There is a concern that civilian gunshot injuries in Europe are increasing but there is a lack of contemporary studies. The purpose of this study was to investigate the current epidemiology and outcome of firearm injuries.

Methods

Retrospective cohort study of all patients (n = 235) treated for firearm injuries admitted to a Scandinavian trauma center between 2005 and 2016. Local and national trauma registries were used for data collection.

Results

Mean age was 31.3 years (SD ± 12.9; range 16–88 years); 93.6% males; mean ISS was 14.3 (SD ± 15.9); 31.9% (75/235) had ISS > 15. There was a significant increase in penetrating trauma (P < 0.001) and firearm injuries (P < 0.001) over the years. The most common anatomical location of firearm injury was the lower extremity, (n = 138/235; 38%), followed by the abdomen (n = 69;19%), upper extremity (n = 53;15%), chest (n = 50; 14%), and head and neck (n = 50; 14%). Ninety patients (38.3%) had more than one anatomic injury location. There were in total 360 firearm injuries and 168 major surgical procedures were performed. 53% (n = 125) of patients underwent at least one surgical procedure. The most common procedures were fracture surgery 42% (n = 70/168), followed by laparotomy 30%% (n = 51), chest tube 17% (n = 29), and thoracotomy 11% (n = 18). Forty-one patients (17%) had at least one major vascular injury (n = 54). The most common vascular injury was lower extremity vessel injuries, 26/54 (48%), followed by vessels in chest and abdomen. There was a significant increase in vascular injuries during the study period (P < 0.006). The 30-day mortality was 12.8% (n = 30); 24 patients died within 24 h mainly due to injuries to the chest and the head and neck region.

Conclusions

Firearm injuries cause significant morbidity and mortality and are an important medical and public health problem. In a Scandinavian trauma center there has been an increase of firearm injuries in recent years. The lower extremities followed by the abdomen are the dominating injured regions and there has been an increase in associated vascular injuries.

Keywords

Gunshot wounds Epidemiology Firearm injuries 

Introduction

Injury is a major global public health concern and is the largest single factor of death and severe disability for people younger than 45 years [1, 2]. There is great variation in the epidemiology of penetrating trauma throughout the world. Each year approximately 30,000 patients in USA are hospitalized for gunshot wounds (GSW) and 2500 die in hospital [3]. When comparing to other high-income countries, firearm homicides are 19 times higher in USA [4]. Although annual homicides have decreased in South Africa, the country still faces a high rate of firearm-related violence that creates a huge burden on the healthcare resources [5].
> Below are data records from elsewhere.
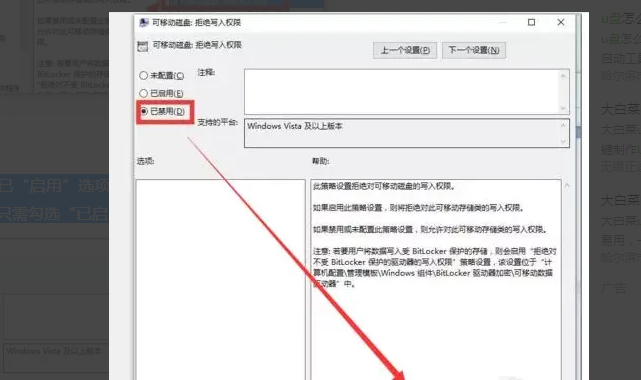Click the comment box scroll up arrow
Viewport: 641px width, 380px height.
click(563, 76)
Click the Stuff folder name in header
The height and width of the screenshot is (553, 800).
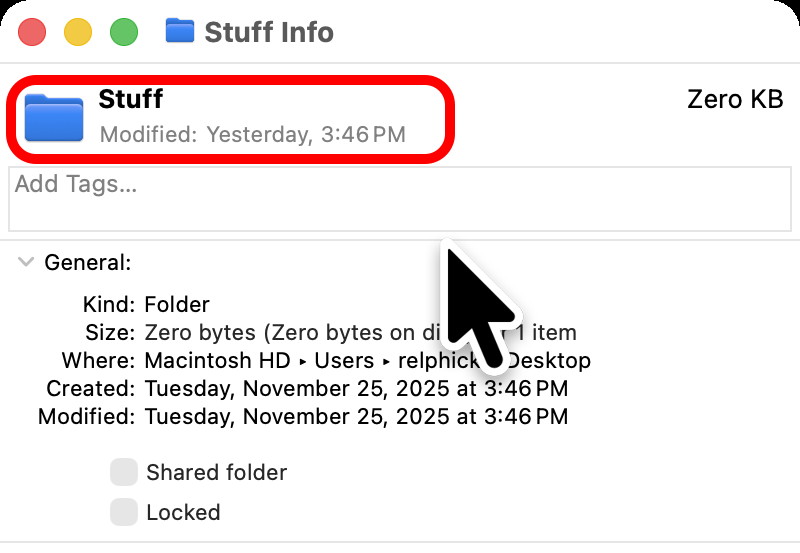coord(130,99)
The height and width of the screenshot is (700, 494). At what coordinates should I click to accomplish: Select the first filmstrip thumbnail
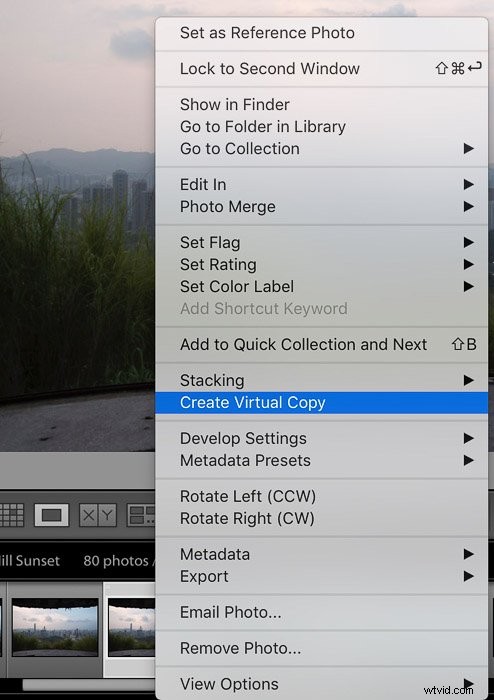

Illegal weapons and gun violence is a rising problem in European countries. There is a concern that injuries and deaths caused by firearms are increasing. However, only a few European epidemiology studies of civilian firearm injuries can be found in the current literature [6, 7]. In Scandinavian countries injuries are as well a great public health problem. In Sweden, every year almost 3 000 people die in accidents where falls and traffic accidents are dominating [8]. Blunt trauma is clearly dominating but an increasing trend of penetrating violence has been noted [9, 10]. This study was conducted to investigate the contemporary epidemiology and patient outcome of firearm-related injuries in a Scandinavian trauma center.

Methods

Study population

This study is a single center retrospective cohort study of all (n = 235) patients treated for firearm injuries admitted to the trauma center, Karolinska University Hospital, Stockholm, Sweden, between 2005 and 2016. All patients of all ages admitted with firearm injuries to the trauma center were included. The catchment area of Stockholm County and the nearby region is approximately 2.5 million people. The study was approved by the local ethics committee in Stockholm which also waived the need for informed consent (2017/1485-31). There are no conflicts of interest.

Study aims

The primary aim was to investigate trends of firearm injuries during the study period. Secondary aims were to assess anatomical distribution of firearm injuries, operative procedures, vascular injuries, and 30-day mortality.

Data collection

Data on demographics as well as anatomical localization of injury, surgery, and mortality were extracted from the local hospital registry (Karolinska Trauma registry), and the national trauma registry, SweTrau. Karolinska Trauma registry started in January 2005 as an internal quality registry to improve hospital trauma care, and the national trauma registry, SweTrau started in 2011 [10]. Data access was approved by the registries. Also medical records were reviewed for complete data.

Definitions

Data were selected by the International Classification of Diseases (ICD) codes for injury mechanisms: X93-Assault by handgun discharge; X94-Assault by rifle, shotgun and larger firearm discharge; and X95-Assault by other and unspecified firearm discharge. A major vascular injury was defined as an injury to a specific vessel given a diagnostic code (ICD). Injury severity score (ISS) was used to measure injury severity after trauma. Minor surgical procedures such as wound debridement, wound exploration, and wound closure were excluded.

Statistical analysis

Data were presented as mean ± SD. Descriptive statistics were performed for patient characteristics and outcome. Univariate analyses of binary and nominal variables were performed using cross-tabulations; values reported for the Pearson Chi-square and Fisher’s exact tests. The Poisson regression model was used to analyze trauma trends over the years. P values less than 0.05 were considered significant. Analysis was performed with IBM SPSS Statistics V22.0.

Results

Patient demographics

The study included 235 patients treated for firearm injuries; mean age was 31.3 years (SD ± 12.9; range 16–88 years); 93.6% males and 6.4% women; mean ISS was 14.3 (SD ± 15.9); 31.9% (75/235) had ISS > 15. Mean ventilator days was 1.20 days (SD ± 4.35; n = 49). Mean intensive care unit and hospital stay was 1.97 days (SD ± 5.2; range 0–33 days; n = 101; year 2005–2012) and 8.3 days (SD ± 14.1; range 0–87 days), respectively.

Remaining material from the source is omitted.